### PROVIDED PASSAGE:
────────────────
The best place to start is often the hardest: acknowledging how bad the problem is. “It’s actually helpful to give people a place to share their biggest fears,” she said, adding that the typical workplace culture in scientific fields discourages expressing emotions. “Somehow some acceptance of how bad it is, and the fact that we can then still stay engaged, shifts the question to who we can be in these times.”
Weston agrees that entirely erasing climate anxiety isn’t realistic, especially as the effects of Earth’s changing atmosphere become more apparent and frightening. Instead, her group suggests reframing ideas of what having a meaningful impact looks like. “It depends on breaking through a kind of individualist understanding of achievement. It’s about facing something that will be resolved past our own lifetimes,” she said.
My dad has spent his career chasing that elusive sense of fulfillment—never quite satisfied with the work he’s doing. But lately, he’s found a reason to stay put. In 2019, he returned to my hometown to teach climate change to undergraduates at the University of Florida. Now and again, I’ve wondered how these 18- to 22-year-olds, many of whom grew up in the increasingly red state, respond to his doomsaying.
This year, while home around Thanksgiving, I sat in on his last lecture of the semester—a doozy on how economic systems can destroy natural resources. His students seemed completely at ease—chatting with him at the beginning of class, easily participating when he asked questions. I was already surprised.
“He’s just sharing the facts,” one of his students told me, when I asked a group of them about his teaching style after the class.
Another quickly interjected: “He’s too dogmatic. It’s super depressing, it’s super doom.” Others nodded.
────────────────
### DATA EXTRACTS:
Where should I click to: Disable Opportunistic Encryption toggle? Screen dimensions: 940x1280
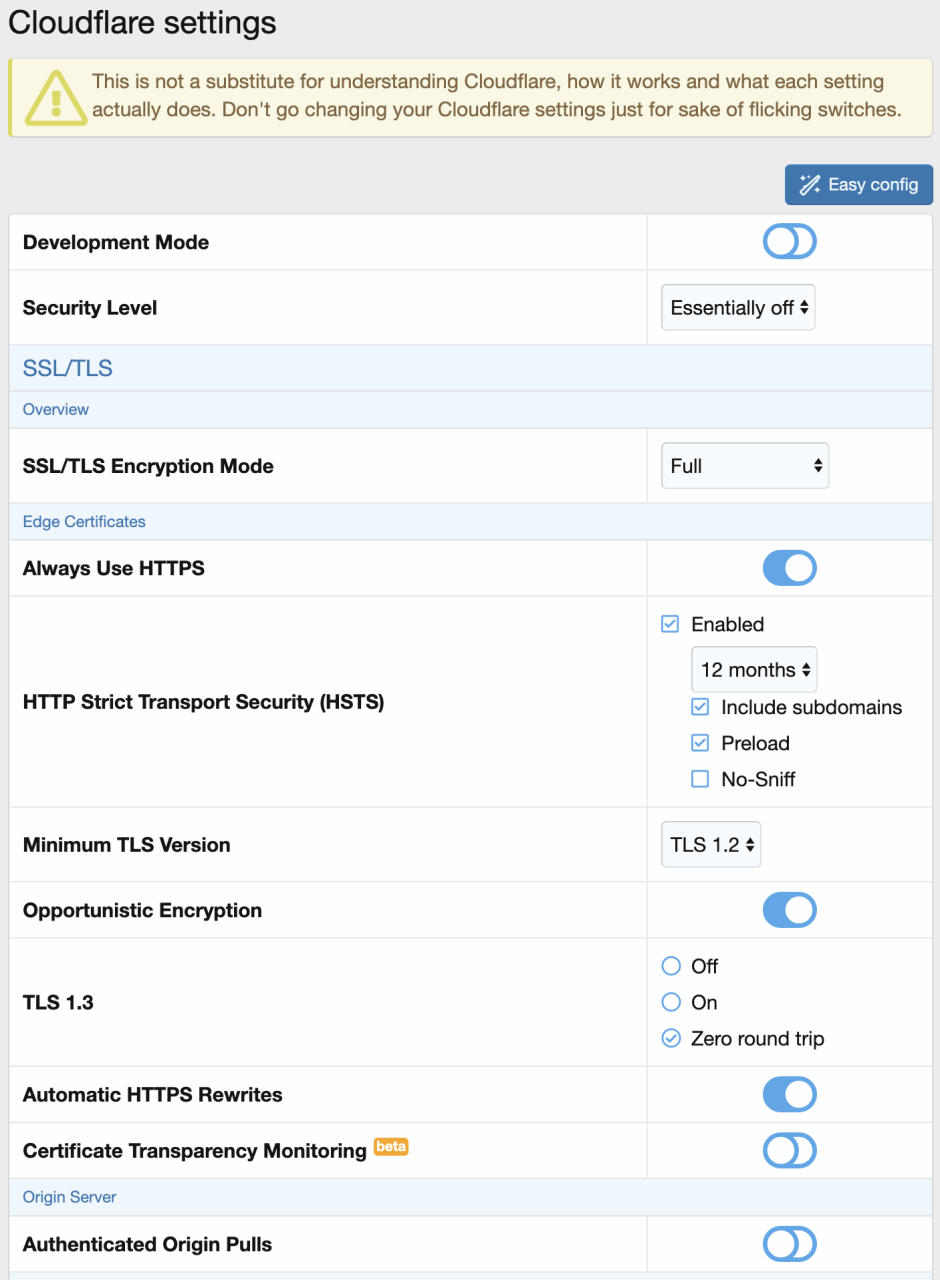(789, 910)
────────────────
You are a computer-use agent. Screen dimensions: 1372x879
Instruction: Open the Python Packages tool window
────────────────
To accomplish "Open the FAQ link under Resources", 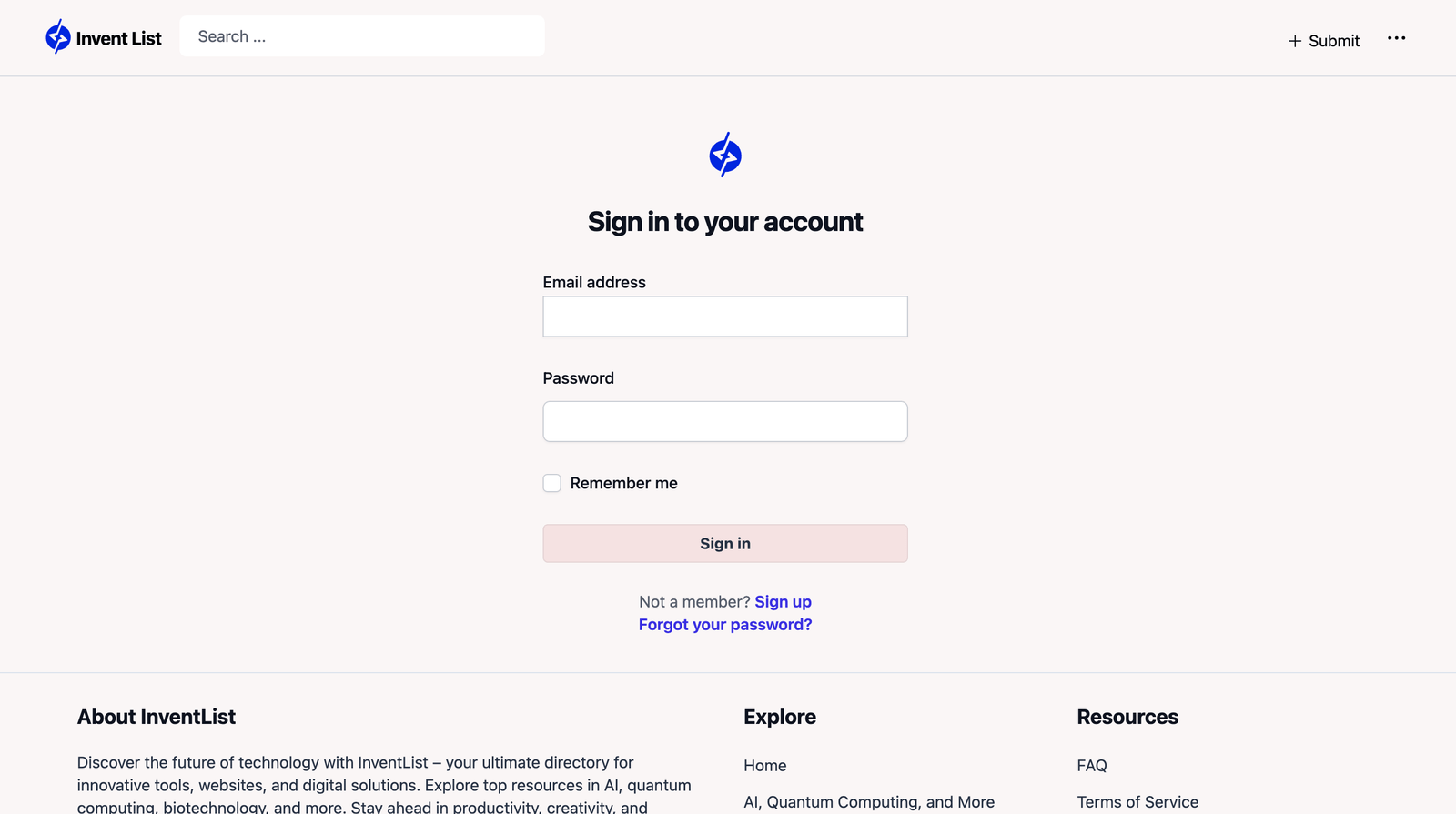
────────────────
Continue the passage on climate anxiety and teaching climate change, which appears before the items, starting after its last sentence.

### RESPONSE BOX:
A third chimed in: “It helps me feel motivated.”
Later that week, while I was reporting a different story at a local climate event, both his former students and local activists flagged me down to say how much they appreciated my dad’s courses and op-eds in local newspapers.
“We need all sorts of climate communication. People are responsive to different messages,” said Ayana Elizabeth Johnson, the markedly anti-doomer author of What If We Get It Right?, a recent book that puts possibility at the center of climate action. In 2019, a Yale study on how people respond to different messaging tactics underscored this point—finding that “hope is not always good, and doubt is not always bad.”
For Johnson, getting through the climate crisis starts with who you surround yourself with. “This is not solitary work. Individual changemakers are not really a thing,” she said. “We never know the ripples that we’re going to have.”
The Christmas stockings on the mantle at my dad’s house haven’t changed in years, but the dinner conversations have. Now, instead of trying to brush aside Dr. Doom’s digressions, we lean in. Our evenings are spent butting heads over the recent climate optimism book, Not the End of the World, by data scientist Hannah Ritchie; swapping notes on heat pumps; and debating how to make the most of used-EV tax credits. My baby nephew, Auggie, of the latest generation to be saddled with our hopes and fears, brightens the room with his cooing at all manner of round fruits and toy trucks.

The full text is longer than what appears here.